*DOCUMENT SEGMENT*:

Filtering and Subsampling

Below are some examples of using augur filter to sample data.

Filtering

The filter command allows you to select various subsets of your input data for different types of analysis. A simple example use of this command would be

augur filter \
  --sequences data/sequences.fasta \
  --metadata data/metadata.tsv \
  --min-date 2012 \
  --output-sequences filtered_sequences.fasta \
  --output-metadata filtered_metadata.tsv

This command will select all sequences with collection date in 2012 or later. The filter command has a large number of options that allow flexible filtering for many common situations. One such use-case is the exclusion of sequences that are known to be outliers (e.g. because of sequencing errors, cell-culture adaptation, …). These can be specified in a separate text file (e.g. exclude.txt):

BRA/2016/FC_DQ75D1
COL/FLR_00034/2015
...

To drop such strains, you can pass the filename to --exclude:

augur filter \
  --sequences data/sequences.fasta \
  --metadata data/metadata.tsv \
  --min-date 2012 \
  --exclude exclude.txt \
  --output-sequences filtered_sequences.fasta \
  --output-metadata filtered_metadata.tsv

Subsampling within augur filter

Another common filtering operation is subsetting of data to a achieve a more even spatio-temporal distribution or to cut-down data set size to more manageable numbers. The filter command allows you to select a specific number of sequences from specific groups, for example one sequence per month from each country:

augur filter \
  --sequences data/sequences.fasta \
  --metadata data/metadata.tsv \
  --min-date 2012 \
  --exclude exclude.txt \
  --group-by country year month \
  --sequences-per-group 1 \
  --output-sequences subsampled_sequences.fasta \
  --output-metadata subsampled_metadata.tsv

Subsampling using multiple augur filter commands

There are some subsampling strategies in which a single call to augur filter does not suffice. One such strategy is “tiered subsampling”. In this strategy, mutually exclusive sets of filters, each representing a “tier”, are sampled with different subsampling rules. This is commonly used to create geographic tiers. Consider this subsampling scheme:

Sample 100 sequences from Washington state and 50 sequences from the rest of the United States.

*GIVEN PROBLEM 1*:
In the augur filter text, which sequences does the first example command select?

*DATASET*:
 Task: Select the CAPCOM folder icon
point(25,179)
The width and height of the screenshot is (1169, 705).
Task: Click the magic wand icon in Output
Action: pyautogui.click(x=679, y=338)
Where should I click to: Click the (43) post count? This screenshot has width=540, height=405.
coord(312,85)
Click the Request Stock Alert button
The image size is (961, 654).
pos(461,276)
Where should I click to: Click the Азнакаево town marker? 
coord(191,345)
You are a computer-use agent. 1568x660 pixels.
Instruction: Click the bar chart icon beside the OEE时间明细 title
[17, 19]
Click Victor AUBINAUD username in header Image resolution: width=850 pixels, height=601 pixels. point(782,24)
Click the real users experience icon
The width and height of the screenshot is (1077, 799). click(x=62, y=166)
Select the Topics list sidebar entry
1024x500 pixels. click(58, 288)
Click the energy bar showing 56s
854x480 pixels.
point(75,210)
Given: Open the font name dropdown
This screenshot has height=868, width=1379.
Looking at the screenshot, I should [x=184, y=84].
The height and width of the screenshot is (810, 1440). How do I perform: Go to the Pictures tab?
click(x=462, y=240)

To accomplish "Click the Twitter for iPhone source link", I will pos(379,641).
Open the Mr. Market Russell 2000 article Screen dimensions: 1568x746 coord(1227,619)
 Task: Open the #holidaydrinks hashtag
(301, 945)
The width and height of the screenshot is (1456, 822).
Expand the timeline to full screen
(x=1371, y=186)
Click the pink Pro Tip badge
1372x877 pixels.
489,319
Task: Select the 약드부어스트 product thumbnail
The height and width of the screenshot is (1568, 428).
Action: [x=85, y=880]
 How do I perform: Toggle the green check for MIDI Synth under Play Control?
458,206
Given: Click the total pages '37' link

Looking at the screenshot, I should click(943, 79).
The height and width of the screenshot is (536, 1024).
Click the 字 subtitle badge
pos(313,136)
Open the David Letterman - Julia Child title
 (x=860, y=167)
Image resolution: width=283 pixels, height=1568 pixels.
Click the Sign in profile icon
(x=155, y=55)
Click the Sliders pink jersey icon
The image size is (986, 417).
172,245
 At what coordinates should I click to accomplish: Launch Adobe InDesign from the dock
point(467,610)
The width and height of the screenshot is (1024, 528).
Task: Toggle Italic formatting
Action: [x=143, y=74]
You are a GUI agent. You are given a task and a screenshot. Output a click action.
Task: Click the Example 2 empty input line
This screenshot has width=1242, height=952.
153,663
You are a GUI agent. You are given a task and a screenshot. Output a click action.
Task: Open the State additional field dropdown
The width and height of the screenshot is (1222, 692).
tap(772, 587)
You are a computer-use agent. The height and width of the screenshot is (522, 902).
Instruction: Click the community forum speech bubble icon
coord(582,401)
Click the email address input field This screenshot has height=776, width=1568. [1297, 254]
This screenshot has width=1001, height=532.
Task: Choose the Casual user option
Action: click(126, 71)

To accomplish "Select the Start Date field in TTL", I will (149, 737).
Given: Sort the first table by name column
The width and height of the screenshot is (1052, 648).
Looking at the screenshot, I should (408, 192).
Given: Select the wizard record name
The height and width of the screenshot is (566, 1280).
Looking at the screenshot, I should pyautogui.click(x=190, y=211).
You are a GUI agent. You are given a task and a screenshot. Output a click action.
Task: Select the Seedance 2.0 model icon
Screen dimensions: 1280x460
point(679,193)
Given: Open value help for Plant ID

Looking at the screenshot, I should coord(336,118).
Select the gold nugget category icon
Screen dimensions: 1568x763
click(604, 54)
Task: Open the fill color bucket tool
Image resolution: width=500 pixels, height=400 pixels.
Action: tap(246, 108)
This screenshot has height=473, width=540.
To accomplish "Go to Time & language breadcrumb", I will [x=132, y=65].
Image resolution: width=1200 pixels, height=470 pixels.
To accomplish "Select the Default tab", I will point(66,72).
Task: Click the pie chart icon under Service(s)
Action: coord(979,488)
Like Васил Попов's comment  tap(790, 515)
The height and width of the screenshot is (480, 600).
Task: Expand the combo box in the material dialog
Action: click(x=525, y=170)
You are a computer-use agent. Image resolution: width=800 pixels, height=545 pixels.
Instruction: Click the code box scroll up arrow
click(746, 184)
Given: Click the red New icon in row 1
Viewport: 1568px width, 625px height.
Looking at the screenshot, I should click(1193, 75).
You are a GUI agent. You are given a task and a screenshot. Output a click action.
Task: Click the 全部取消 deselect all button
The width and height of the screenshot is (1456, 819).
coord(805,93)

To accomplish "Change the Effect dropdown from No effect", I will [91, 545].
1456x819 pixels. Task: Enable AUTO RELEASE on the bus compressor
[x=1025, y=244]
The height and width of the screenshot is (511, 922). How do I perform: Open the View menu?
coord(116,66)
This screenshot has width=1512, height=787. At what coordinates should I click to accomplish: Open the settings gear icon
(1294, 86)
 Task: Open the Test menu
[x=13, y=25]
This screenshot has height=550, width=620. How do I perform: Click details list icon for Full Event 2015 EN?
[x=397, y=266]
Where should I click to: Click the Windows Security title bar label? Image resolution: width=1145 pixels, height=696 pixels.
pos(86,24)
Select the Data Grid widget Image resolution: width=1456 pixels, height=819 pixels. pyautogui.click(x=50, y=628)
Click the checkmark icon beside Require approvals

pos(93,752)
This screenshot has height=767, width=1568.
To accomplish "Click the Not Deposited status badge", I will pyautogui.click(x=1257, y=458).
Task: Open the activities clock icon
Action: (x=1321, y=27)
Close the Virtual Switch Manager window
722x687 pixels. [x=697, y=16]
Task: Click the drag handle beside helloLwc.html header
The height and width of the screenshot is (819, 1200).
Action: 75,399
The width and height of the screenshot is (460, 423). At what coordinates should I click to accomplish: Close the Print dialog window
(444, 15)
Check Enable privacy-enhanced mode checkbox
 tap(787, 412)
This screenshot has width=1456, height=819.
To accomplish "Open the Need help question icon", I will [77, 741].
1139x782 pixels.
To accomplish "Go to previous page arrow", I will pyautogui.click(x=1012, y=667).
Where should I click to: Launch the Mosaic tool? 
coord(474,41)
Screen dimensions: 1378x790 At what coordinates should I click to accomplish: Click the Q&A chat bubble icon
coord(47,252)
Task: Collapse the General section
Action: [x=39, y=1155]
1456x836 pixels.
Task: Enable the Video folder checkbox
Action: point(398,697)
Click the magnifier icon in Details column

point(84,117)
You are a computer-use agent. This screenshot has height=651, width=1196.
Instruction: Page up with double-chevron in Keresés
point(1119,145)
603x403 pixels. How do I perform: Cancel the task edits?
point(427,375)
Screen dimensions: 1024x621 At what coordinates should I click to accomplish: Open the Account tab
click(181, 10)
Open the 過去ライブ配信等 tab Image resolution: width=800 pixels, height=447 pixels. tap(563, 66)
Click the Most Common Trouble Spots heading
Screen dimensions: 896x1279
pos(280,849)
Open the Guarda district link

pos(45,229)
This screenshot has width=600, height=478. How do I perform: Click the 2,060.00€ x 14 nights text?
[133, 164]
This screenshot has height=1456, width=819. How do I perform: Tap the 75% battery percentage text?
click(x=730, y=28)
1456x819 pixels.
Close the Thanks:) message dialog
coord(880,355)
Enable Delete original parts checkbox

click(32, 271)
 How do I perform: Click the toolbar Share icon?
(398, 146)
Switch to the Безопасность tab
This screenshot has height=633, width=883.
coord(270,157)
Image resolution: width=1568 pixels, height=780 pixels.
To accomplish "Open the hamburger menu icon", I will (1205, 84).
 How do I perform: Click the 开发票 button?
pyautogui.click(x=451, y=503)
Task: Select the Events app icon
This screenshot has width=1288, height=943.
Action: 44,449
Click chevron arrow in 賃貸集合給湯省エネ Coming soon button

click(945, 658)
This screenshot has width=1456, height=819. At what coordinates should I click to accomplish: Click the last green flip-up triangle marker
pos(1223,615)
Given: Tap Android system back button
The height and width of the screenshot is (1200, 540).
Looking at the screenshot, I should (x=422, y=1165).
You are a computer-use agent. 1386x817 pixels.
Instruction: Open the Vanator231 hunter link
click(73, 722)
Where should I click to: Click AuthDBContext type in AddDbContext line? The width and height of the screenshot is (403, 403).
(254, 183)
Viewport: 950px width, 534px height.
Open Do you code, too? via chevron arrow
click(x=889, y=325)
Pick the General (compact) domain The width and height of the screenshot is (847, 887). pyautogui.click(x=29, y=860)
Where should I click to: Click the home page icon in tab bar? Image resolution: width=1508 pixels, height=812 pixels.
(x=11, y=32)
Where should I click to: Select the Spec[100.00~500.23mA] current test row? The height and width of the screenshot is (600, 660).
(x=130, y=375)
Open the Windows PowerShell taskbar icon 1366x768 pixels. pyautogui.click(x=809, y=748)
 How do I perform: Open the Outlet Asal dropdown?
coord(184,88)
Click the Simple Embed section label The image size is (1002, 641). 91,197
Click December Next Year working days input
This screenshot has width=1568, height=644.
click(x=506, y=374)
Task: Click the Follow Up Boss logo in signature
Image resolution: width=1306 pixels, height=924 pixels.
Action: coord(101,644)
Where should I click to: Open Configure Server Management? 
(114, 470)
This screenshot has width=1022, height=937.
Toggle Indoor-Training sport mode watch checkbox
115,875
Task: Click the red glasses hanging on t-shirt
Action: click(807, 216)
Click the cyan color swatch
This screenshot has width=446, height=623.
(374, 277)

*GIVEN PROBLEM 2*:
Among the rows, reproduce the stretch from the line containing "The width and height of the screenshot is (460, 423)." through the line containing "point(84,117)", with "Print" changed to "Save" and everything else unchanged.

*CORRECT OUTPUT 1*:
It selects all sequences with a collection date in 2012 or later.

*CORRECT OUTPUT 2*:
The width and height of the screenshot is (460, 423). At what coordinates should I click to accomplish: Close the Save dialog window
(444, 15)
Check Enable privacy-enhanced mode checkbox
 tap(787, 412)
This screenshot has width=1456, height=819.
To accomplish "Open the Need help question icon", I will [77, 741].
1139x782 pixels.
To accomplish "Go to previous page arrow", I will pyautogui.click(x=1012, y=667).
Where should I click to: Launch the Mosaic tool? 
coord(474,41)
Screen dimensions: 1378x790 At what coordinates should I click to accomplish: Click the Q&A chat bubble icon
coord(47,252)
Task: Collapse the General section
Action: [x=39, y=1155]
1456x836 pixels.
Task: Enable the Video folder checkbox
Action: point(398,697)
Click the magnifier icon in Details column

point(84,117)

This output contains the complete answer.